Dikwijls stond je naaidoos op tafel als ik thuis kwam uit school. Vol met klosjes, lapjes, knopen, speldenkussens, vingerhoedjes, tornmesjes. En nog veel meer attributen waarvan ik naam noch betekenis kende.
Zowel het uiterlijk als de inhoud van de doos spraken een taal van vóór mijn tijd. Van de noodzaak van het kunnen stoppen van sokken, het aanzetten van knopen en het inzetten van een rits. En dat dit deel uitmaakte van je identiteit als vrouw, echtgenote en moeder. De rol die je moest kunnen vervullen, de plek die voor jou was bestemd.
Ik zag je als vanzelfsprekend altijd bezige handen, waarvan de vingerkootjes in de loop van de jaren steeds gerimpelder en krommer werden. “Een vrouwenhand en een paardentand staan nooit stil”, zei je altijd. Zoals je nog veel meer vertelde tijdens de werkzaamheden.
Zo sloeg ik van talloze als verloren te beschouwen kledingstukken de restauratie gade. Broeken, sokken en jassen waarvan ik diep in mijn hart gehoopt had dat ze eindelijk het veld mochten ruimen, kregen onder jouw handen een nieuw leven.

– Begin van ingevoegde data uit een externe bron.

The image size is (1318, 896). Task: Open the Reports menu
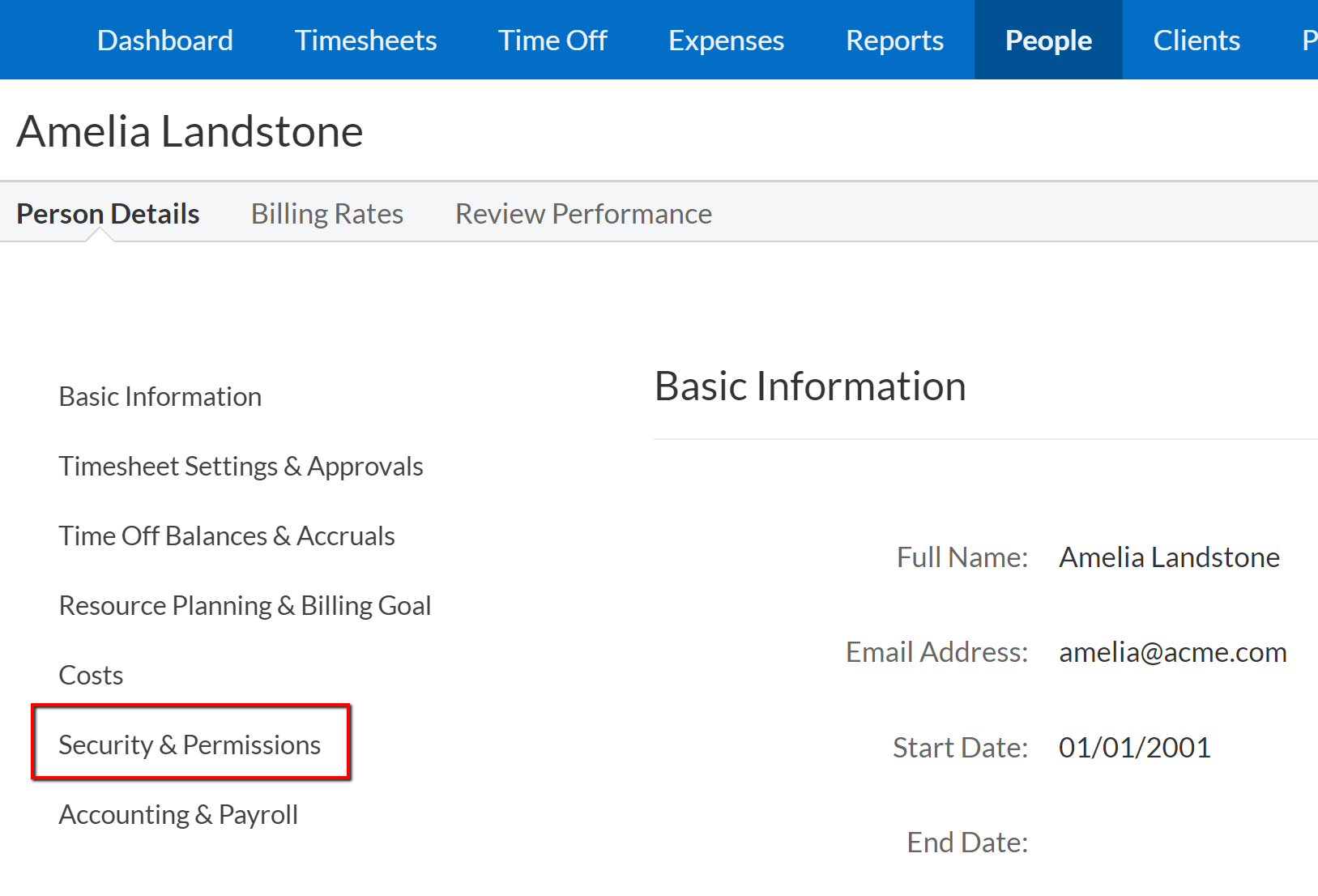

Waardoor ik op school niet zelden met een mengeling van verbazing en meewarigheid werd bekeken. Maar dat zei ik uiteraard niet tegen je.
Toen je langzamerhand in de mist van de ouderdom terecht kwam en je geleidelijk vervreemdde van de werkelijkheid, bleef je naaidoos op tafel verschijnen. Ik trof er soms half opgegeten koekjes in aan, tussen oude foto’s, en op straat opgeraapte prullen. Af en toe verwijderde ik de minder hygiënische zaken uit de doos, zodat die weer een poosje verantwoord mee kon.

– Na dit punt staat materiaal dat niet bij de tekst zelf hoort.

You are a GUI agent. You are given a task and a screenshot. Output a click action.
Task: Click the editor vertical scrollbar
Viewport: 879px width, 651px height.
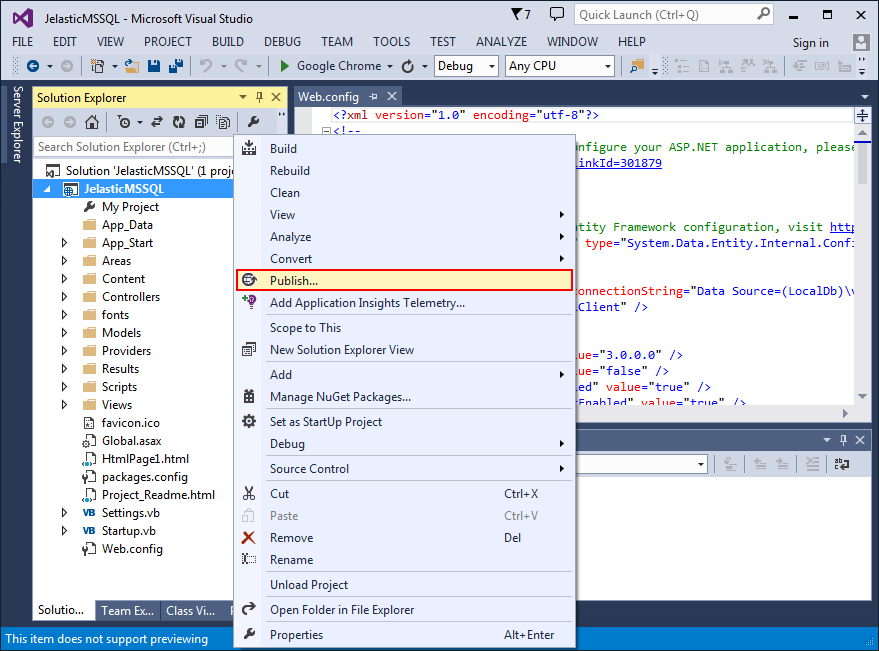862,264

Het spreekt vanzelf dat van de weinige spullen die mee konden naar je kamertje in het verpleeghuis, de naaidoos er één was. Het werd een houvast voor je. Mesjes en naalden moesten er natuurlijk uit, en van de dingen die er verder in zaten, had nauwelijks iets nog met handwerken te maken.

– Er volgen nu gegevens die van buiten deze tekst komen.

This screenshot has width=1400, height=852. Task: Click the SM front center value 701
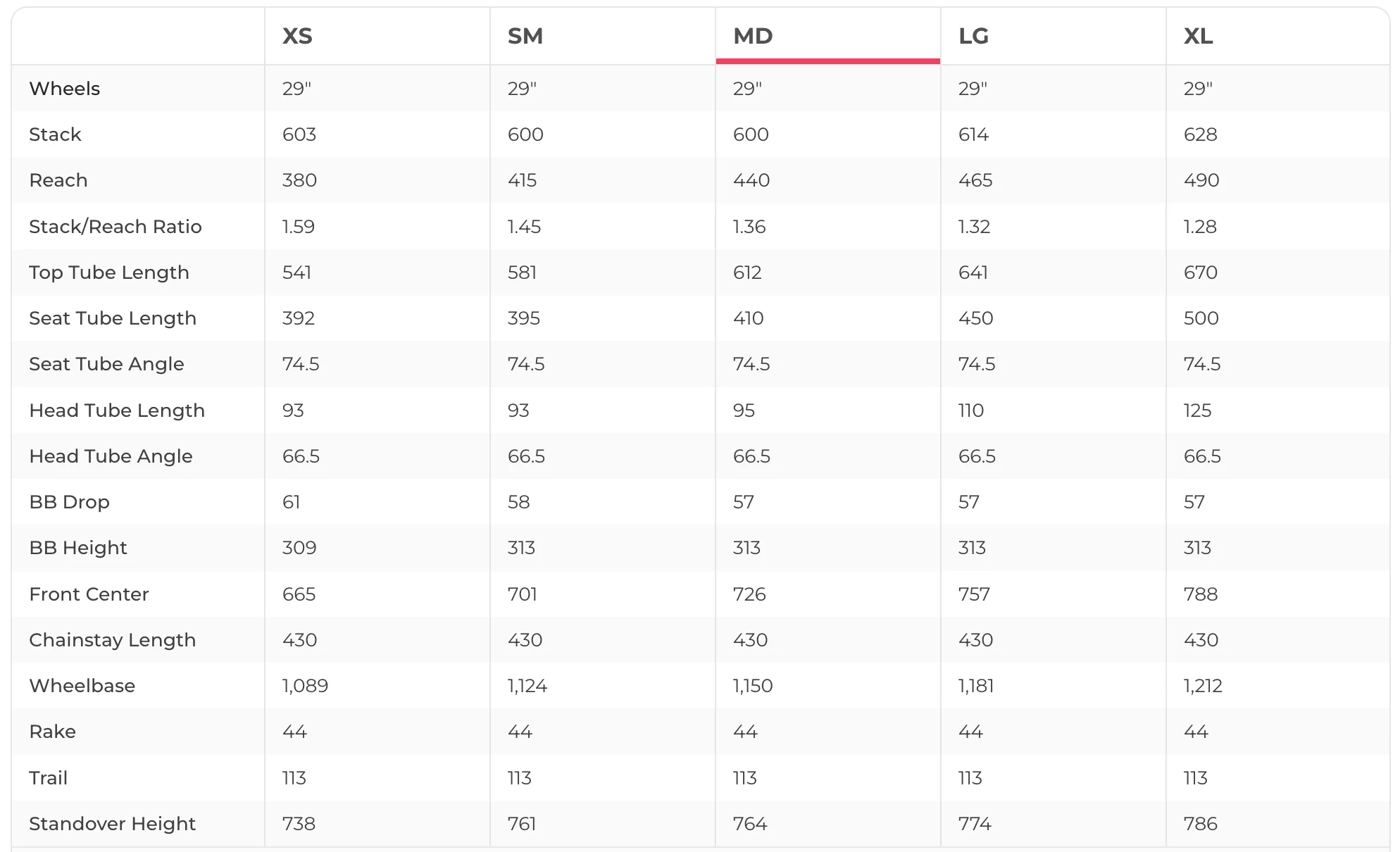(523, 594)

Maar je zat er vaak lekker in te rommelen, en als de zuster je ‘ s avonds naar bed bracht, stond de vertrouwd retro-gekleurde doos tot aan je laatste avonden veilig in jouw zicht, in het zachte schijnsel van het nachtlampje.

Wat heb ik weer genoten van je verhaal Piet. En wat blijft je moeder in dierbare herinneringen bij ons.
En zo herkenbaar, die verhalen. Wat fijn dat jij dat zo goed kan verwoorden.
Lieve groetjes Els.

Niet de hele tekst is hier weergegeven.